Download or read book Freeway Incident Detection Using Artificial Neural Networks written by Killion Bruce Roh and published by . This book was released on 1996 with total page 332 pages. Available in PDF, EPUB and Kindle. Book excerpt:

Book Neural Network Model for Automatic Traffic Incident Detection

Download or read book Neural Network Model for Automatic Traffic Incident Detection written by Hojjat Adeli and published by . This book was released on 2001 with total page 280 pages. Available in PDF, EPUB and Kindle. Book excerpt: Automatic freeway incident detection is an important component of advanced transportation management systems (ATMS) that provides information for emergency relief and traffic control and management purposes. In this research, a multi-paradigm intelligent system approach and several innovative algorithms were developed for solution of the freeway traffic incident detection problem employing advanced signal processing, pattern recognition, and classification techniques. The methodology effectively integrates fuzzy, wavelet, and neural computing techniques to improve reliability and robustness.

Book Wavelet neural Network Models for Automatic Freeway Incident Detection

Download or read book Wavelet neural Network Models for Automatic Freeway Incident Detection written by Asim Salimul Karim and published by . This book was released on 2001 with total page 400 pages. Available in PDF, EPUB and Kindle. Book excerpt:

Book Neural Networks in Transport Applications

Download or read book Neural Networks in Transport Applications written by Veli Himanen and published by Routledge. This book was released on 2019-07-09 with total page 397 pages. Available in PDF, EPUB and Kindle. Book excerpt: First published in 1998, this volume enters the debate on human behaviour in the form of neural networks in a spatial context. As most transportation research techniques had been developed in the 1960s and 1970s, these authors sought to bring that research into the modern era. Featuring 17 articles from 37 contributors, it begins with an overview and proceeds to examine aspects of travel behaviour, traffic flow and traffic management.

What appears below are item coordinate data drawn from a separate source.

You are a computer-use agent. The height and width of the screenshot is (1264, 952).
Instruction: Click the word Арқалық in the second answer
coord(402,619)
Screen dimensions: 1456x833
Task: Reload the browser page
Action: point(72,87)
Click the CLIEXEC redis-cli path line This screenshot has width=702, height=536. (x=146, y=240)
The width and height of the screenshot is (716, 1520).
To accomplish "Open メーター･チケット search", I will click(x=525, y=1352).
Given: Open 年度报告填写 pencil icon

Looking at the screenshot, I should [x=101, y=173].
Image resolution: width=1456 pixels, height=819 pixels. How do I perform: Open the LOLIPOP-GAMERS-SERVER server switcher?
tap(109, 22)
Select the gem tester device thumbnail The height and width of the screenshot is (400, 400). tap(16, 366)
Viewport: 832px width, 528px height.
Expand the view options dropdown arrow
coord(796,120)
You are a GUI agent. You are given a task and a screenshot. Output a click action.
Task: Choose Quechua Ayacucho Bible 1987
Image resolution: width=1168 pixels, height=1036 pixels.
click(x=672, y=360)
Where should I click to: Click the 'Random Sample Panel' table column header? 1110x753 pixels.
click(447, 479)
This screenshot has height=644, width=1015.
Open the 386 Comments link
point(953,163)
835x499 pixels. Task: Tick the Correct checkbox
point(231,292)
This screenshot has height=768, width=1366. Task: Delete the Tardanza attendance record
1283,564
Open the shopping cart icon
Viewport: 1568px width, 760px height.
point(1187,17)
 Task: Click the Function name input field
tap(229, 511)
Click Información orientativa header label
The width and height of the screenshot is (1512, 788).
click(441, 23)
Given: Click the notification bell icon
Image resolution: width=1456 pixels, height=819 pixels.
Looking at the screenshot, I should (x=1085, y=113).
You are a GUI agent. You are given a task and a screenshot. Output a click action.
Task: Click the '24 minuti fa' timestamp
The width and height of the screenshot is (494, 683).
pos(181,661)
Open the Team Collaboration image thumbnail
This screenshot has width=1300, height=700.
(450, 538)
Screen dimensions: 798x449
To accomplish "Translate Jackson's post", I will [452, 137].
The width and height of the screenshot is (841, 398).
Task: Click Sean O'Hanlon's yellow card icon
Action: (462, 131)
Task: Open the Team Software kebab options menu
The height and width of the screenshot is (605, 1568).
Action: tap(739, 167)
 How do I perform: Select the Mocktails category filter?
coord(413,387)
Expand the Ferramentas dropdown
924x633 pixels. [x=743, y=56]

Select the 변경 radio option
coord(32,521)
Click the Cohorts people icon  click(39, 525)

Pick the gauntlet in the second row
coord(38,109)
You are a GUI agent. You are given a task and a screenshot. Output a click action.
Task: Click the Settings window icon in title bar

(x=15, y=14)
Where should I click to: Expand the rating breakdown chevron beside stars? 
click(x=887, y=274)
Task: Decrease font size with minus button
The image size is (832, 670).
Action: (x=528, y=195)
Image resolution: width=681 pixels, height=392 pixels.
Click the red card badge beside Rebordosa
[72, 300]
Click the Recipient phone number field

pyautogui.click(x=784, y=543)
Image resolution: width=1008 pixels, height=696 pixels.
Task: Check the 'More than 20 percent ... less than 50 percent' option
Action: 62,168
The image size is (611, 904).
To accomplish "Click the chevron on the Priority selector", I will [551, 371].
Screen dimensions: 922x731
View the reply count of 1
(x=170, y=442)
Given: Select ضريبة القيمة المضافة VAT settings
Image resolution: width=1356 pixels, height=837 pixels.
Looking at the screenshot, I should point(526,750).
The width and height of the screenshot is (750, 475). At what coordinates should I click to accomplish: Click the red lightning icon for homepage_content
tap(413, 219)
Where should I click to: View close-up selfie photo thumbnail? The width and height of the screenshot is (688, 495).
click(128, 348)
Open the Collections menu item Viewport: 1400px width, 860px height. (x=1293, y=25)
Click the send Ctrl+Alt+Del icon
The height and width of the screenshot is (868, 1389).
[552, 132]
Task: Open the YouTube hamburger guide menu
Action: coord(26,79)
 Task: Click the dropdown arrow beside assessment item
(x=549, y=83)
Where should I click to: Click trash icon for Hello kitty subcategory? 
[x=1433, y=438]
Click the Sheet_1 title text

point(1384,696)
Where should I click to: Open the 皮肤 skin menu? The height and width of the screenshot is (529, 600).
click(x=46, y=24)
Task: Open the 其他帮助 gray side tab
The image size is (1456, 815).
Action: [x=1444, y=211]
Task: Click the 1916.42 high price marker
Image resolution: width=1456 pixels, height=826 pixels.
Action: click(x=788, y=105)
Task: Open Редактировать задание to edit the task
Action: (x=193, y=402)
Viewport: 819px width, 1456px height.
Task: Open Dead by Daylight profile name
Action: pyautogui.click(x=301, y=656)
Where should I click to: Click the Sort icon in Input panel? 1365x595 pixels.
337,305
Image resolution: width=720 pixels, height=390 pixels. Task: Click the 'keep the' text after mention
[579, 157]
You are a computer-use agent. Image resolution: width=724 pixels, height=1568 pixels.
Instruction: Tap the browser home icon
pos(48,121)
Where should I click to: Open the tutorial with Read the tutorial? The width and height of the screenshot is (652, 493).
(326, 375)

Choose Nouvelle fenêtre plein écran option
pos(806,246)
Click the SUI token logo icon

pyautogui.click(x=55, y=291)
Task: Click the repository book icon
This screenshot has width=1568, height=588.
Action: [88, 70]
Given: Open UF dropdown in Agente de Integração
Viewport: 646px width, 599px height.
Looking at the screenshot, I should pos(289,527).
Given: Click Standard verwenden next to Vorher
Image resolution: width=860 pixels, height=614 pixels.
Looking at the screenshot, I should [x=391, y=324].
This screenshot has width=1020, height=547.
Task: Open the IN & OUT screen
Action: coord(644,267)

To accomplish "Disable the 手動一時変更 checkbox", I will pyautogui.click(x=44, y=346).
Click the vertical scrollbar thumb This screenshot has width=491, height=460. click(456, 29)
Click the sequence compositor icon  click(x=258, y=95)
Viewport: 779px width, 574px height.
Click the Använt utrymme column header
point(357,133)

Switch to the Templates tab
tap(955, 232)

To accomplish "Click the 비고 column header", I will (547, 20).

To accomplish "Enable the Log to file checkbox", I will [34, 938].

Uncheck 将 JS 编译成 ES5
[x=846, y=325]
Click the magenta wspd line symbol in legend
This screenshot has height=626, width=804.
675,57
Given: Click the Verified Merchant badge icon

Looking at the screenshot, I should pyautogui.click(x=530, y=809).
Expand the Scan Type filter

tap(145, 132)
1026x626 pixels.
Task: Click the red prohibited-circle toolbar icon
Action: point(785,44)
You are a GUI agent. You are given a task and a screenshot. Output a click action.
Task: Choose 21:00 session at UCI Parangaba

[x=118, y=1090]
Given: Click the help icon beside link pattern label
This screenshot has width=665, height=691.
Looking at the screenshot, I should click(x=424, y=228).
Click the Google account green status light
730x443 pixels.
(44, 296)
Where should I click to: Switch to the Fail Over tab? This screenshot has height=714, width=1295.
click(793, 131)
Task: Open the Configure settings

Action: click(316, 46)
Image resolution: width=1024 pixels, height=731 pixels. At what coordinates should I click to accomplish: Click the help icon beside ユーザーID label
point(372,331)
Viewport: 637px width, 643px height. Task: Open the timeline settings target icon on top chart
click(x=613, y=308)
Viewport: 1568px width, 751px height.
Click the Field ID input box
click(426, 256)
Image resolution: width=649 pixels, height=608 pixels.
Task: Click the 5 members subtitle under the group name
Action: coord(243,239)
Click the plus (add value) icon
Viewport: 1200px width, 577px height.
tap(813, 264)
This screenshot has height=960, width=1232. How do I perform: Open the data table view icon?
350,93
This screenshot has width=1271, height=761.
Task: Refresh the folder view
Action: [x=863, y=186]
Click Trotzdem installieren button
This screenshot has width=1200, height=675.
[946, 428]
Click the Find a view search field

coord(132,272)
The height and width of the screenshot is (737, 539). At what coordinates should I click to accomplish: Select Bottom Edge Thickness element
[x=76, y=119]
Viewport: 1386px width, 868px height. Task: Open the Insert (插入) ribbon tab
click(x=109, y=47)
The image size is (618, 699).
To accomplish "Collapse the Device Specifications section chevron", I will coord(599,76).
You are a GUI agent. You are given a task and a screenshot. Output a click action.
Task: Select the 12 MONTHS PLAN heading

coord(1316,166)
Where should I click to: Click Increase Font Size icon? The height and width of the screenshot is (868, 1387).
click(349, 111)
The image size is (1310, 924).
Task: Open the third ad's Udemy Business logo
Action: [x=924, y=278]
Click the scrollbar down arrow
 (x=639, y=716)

Book Adaptive Neural Network Models for Automatic Incident Detection on Freeways

Download or read book Adaptive Neural Network Models for Automatic Incident Detection on Freeways written by Dipti Srinivasan and published by . This book was released on 2005 with total page 23 pages. Available in PDF, EPUB and Kindle. Book excerpt: Automated incident detection (AID) is an essential component of an Advanced Traffic Management and Information Systems (ATMIS), which provides round the clock incident detection, and helps initiate the required action in case of an accident or incident. This paper evaluates three promising neural network models: multi-layer feed-forward neural network (MLF), basic probabilistic neural network (BPNN) and constructive probabilistic neural network (CPNN) for their incident detection performance. An important consideration in neural network-based incident detection systems is the deployment of a trained neural network on traffic systems with considerably different driving conditions. The models were developed and tested on an original freeway site in Singapore, and tested on a new freeway site in the US for their adaptability. The paper presents comparative evaluation in terms of their classification accuracy, adaptability, and network size. Results indicate that although the MLF model gives excellent classification results on the development site, the CPNN model outperforms the other two in terms of its adaptability and flexible structure. The results suggest that CPNN model has the highest potential for use in an operational automatic incident detection system for freeways.